Buffalo Wild Wings (Nasdaq: BWLD ) reported earnings results last week to conclude its 2010. Sales for the year grew 13.1% on the back of a 12.3% increase in store count, operating margin improved by a full percent, and earnings for the year ended up 25%. Yet the company's same-store sales results have been a major overhang on the share price.
For the year, Buffalo Wild Wings saw an increase of only 0.6% in company restaurants open for more than a year. Rival Chipotle Mexican Grill (NYSE: CMG ) saw a 9.4% jump in its comps. Improvements such as that have led Chipotle's stock to gain 156% over the last year, compared to Buffalo Wild's 33% gain.
A Foolish opportunity?
Pessimists argue that Buffalo Wild Wings may be reaching a plateau. It's bad enough to imagine that same-store sales growth may no longer continue, or worse yet, that the company's expansion opportunities have begun to dwindle.
Thankfully, both fears are overblown. Barring this year, the company boasts a highly respectable comparable-sales history, with growth rates closely matching those of its red-hot rival. It also far exceeds the growth of the industry in general:
Same-store sales growth
|
Company
|
2006
|
2007
|
2008
|
2009
|
2010
|
| Buffalo Wild Wings |
10.4% |
6.9% |
5.9% |
3.1% |
0.6% |
| Chipotle Mexican Grill |
13.7% |
10.8% |
5.8% |
2.2% |
9.4% |
Initial signs suggest that 2010 was just a blip. On the conference call, management noted that the first six weeks of 2011 saw a return to same-store sales growth of 3.8%.

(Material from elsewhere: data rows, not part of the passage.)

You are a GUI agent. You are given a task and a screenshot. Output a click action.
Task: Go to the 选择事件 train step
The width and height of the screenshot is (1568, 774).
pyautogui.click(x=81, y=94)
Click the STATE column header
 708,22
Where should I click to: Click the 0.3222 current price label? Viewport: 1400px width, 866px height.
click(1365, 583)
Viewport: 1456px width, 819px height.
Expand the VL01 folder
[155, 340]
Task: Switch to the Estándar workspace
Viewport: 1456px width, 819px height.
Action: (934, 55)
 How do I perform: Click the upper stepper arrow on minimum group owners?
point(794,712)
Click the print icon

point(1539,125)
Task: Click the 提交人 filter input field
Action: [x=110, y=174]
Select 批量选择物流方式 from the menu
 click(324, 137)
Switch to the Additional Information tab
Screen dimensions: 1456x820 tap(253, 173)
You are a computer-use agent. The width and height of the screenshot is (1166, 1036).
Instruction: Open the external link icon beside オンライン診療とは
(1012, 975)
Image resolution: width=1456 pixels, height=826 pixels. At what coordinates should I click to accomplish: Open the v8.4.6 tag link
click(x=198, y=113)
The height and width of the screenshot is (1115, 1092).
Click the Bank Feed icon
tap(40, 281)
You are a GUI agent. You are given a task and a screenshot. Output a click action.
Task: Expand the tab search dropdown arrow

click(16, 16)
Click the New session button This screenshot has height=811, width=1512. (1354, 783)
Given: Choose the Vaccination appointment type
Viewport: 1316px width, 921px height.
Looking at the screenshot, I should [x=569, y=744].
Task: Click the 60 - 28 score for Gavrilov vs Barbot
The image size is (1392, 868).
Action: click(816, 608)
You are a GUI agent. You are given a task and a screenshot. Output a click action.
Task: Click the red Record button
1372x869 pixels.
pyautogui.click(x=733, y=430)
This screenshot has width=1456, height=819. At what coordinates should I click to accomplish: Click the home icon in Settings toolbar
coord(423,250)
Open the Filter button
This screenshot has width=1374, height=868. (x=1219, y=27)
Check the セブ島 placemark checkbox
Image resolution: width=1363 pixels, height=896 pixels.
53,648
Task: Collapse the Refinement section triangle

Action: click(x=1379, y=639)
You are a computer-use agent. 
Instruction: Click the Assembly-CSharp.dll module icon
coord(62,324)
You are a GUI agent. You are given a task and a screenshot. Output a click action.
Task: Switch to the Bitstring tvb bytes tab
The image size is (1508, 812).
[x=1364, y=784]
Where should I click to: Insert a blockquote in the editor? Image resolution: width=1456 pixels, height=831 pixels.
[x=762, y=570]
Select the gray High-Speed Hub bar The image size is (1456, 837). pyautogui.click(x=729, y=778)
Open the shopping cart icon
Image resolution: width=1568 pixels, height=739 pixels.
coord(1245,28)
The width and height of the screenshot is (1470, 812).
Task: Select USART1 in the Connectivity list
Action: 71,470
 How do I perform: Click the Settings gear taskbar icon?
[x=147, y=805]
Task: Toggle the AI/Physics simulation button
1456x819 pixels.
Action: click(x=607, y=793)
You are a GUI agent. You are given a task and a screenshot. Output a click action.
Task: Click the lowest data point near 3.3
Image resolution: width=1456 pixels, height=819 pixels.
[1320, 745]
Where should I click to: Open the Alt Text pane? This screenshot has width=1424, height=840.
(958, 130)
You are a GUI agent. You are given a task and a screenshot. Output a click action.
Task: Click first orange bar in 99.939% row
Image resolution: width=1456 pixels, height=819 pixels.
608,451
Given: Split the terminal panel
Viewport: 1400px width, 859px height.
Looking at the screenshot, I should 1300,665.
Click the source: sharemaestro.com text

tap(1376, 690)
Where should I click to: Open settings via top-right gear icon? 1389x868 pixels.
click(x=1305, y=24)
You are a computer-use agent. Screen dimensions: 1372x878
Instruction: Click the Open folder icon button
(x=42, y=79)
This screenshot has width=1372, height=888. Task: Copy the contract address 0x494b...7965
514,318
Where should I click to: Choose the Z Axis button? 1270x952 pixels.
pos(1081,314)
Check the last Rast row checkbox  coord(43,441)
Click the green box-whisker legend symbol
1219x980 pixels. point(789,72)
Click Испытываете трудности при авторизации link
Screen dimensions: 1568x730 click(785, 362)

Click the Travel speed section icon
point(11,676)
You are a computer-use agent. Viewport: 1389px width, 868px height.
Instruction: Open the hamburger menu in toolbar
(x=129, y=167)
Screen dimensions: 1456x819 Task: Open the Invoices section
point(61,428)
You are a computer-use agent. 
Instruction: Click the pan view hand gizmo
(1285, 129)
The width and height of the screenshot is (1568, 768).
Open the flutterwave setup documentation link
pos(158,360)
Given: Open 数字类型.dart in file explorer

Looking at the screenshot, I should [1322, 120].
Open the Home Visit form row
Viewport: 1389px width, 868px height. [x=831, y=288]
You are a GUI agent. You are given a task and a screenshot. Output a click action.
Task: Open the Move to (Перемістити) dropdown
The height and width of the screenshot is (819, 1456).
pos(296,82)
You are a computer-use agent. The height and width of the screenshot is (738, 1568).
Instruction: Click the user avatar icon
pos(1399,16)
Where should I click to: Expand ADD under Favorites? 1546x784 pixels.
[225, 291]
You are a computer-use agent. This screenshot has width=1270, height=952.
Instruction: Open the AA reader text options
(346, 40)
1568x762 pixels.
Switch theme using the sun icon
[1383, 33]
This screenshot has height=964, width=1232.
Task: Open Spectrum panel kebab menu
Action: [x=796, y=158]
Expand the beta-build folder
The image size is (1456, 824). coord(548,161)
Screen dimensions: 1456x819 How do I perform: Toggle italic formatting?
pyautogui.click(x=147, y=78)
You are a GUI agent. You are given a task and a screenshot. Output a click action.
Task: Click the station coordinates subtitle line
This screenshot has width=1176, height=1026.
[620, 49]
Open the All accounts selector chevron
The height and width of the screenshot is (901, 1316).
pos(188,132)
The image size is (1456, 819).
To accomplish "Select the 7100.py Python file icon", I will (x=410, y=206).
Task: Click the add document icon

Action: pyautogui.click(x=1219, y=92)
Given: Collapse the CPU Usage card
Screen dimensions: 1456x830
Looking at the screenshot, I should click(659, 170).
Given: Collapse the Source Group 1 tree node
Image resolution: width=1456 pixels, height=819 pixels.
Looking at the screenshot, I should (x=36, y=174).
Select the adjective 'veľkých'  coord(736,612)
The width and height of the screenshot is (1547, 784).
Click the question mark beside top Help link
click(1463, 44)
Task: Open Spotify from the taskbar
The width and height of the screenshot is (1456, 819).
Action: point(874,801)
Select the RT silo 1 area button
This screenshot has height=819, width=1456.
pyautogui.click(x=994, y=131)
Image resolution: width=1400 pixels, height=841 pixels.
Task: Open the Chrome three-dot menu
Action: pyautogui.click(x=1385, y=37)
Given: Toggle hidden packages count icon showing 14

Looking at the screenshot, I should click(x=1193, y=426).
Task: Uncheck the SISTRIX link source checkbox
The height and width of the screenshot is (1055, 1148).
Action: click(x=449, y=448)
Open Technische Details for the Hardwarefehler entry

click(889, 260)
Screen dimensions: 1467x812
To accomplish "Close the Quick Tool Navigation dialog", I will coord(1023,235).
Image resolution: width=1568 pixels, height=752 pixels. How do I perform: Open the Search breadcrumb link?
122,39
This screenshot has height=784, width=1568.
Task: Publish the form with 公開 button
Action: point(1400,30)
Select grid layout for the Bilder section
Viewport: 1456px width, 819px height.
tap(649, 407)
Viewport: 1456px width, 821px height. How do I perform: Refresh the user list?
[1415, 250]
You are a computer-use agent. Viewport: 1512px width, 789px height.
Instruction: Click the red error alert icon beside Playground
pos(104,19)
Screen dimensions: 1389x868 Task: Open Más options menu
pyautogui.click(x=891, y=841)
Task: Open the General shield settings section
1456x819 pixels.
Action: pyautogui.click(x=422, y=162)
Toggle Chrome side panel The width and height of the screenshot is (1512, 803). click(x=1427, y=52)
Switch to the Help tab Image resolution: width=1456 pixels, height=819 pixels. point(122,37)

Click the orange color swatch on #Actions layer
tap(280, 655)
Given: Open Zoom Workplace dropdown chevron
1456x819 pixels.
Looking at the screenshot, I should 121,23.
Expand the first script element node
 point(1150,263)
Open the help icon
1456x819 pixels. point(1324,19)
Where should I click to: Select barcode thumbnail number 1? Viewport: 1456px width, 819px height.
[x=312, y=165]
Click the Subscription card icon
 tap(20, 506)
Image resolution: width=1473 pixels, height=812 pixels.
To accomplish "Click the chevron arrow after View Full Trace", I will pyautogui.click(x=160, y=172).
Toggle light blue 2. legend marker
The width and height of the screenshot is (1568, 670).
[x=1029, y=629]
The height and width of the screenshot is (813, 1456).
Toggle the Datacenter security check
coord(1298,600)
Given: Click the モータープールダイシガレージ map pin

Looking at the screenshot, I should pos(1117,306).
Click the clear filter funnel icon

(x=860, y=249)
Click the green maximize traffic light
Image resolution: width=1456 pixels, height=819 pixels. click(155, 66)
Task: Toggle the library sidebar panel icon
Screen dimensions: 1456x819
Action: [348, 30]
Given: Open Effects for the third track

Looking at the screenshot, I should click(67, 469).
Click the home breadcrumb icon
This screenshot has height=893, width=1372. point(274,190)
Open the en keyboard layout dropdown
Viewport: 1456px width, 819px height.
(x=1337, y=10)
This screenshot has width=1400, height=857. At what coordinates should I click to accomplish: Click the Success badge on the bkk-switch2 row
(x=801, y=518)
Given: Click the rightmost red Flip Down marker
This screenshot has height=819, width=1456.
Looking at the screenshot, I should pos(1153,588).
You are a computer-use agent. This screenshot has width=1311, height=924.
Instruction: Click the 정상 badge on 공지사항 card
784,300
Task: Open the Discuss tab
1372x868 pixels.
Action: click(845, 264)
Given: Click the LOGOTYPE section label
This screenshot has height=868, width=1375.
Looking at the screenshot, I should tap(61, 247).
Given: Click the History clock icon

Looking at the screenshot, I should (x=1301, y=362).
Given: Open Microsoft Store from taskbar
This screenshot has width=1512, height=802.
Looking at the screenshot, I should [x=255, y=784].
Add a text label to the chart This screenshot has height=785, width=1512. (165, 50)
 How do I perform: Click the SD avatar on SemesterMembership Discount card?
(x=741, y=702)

Besides, it's small-f foolish to read too much into one year's worth of sales data. The table below compiles several examples of companies which have reported same-store sales growth below 1% for a given year, followed by their results for the two years afterwards. The results are incongruous, and they seem to have little correlation with the long-term value of the business. After all, McDonald's (NYSE: MCD ) reported an average decline of 1% in annual same-store sales between for three years from 2000, but it then continued on to become a great growth story again.
Annual changes in same-store sales
|
Company Name
|
Year 1
|
Year 2
|
Year 3
|
Notes
|
| McDonalds, 2000-2002 |
0.6% |
(1.3%) |
(2.1%) |
The stock has appreciated 460% since the start of 2003. |
| Burger King, 2004-2006 |
1% |
5.6% |
1.9% |
The company would run into trouble again in 2010 before being bought out. |
| Red Robin, 2008 to YTD 2010 |
(1.4%) |
(11.1%) |
(1%) |
The company has invested significantly in marketing to boost restaurant sales. |
| Sonic, 2003-2005 |
0.3% |
6.5% |
6% |
The famous burger chain bounced back briskly after this sales slowdown... |
| Sonic, 2008-2010 |
0.9% |
(4.3%) |
(7.8%) |
... But its share price has stagnated over the last eight years. |
The Foolish bottom line
Both Chipotle and Buffalo Wild Wings will grow unit counts by 13% this year, but the market is valuing Chipotle at 47 times its earnings, while Buffalo Wild Wings trades at only 27 times. To put that in more perspective:
- Yum! Brands (NYSE: YUM ) trades at 22 times earnings, and last year it grew sales by 4%. Its International division grew units by 6%, while China -- the big story -- grew units by 13%.
- Jack In The Box (Nasdaq: JACK ) trades at a 19 P/E, and this year grew units by less than 1%.
Astute investors may see the relative opportunity that exists here. After all, what really matters in this industry are a good strategy, good execution, and a proven concept with high returns. Buffalo Wild Wings has all three: It is well-run, expanding into new markets, and generating a 23% return on its new store investments. And with its franchising business growing briskly, there are solid reasons to believe that margins will improve.
A year from now, Mr. Market may wake up and see what it actually has with Buffalo Wild Wings: a business with a solid history of same-store sales growth, a brand with double-digit expansion, and a continued improvement in the company's profit margins. That would certainly deserve a rich multiple.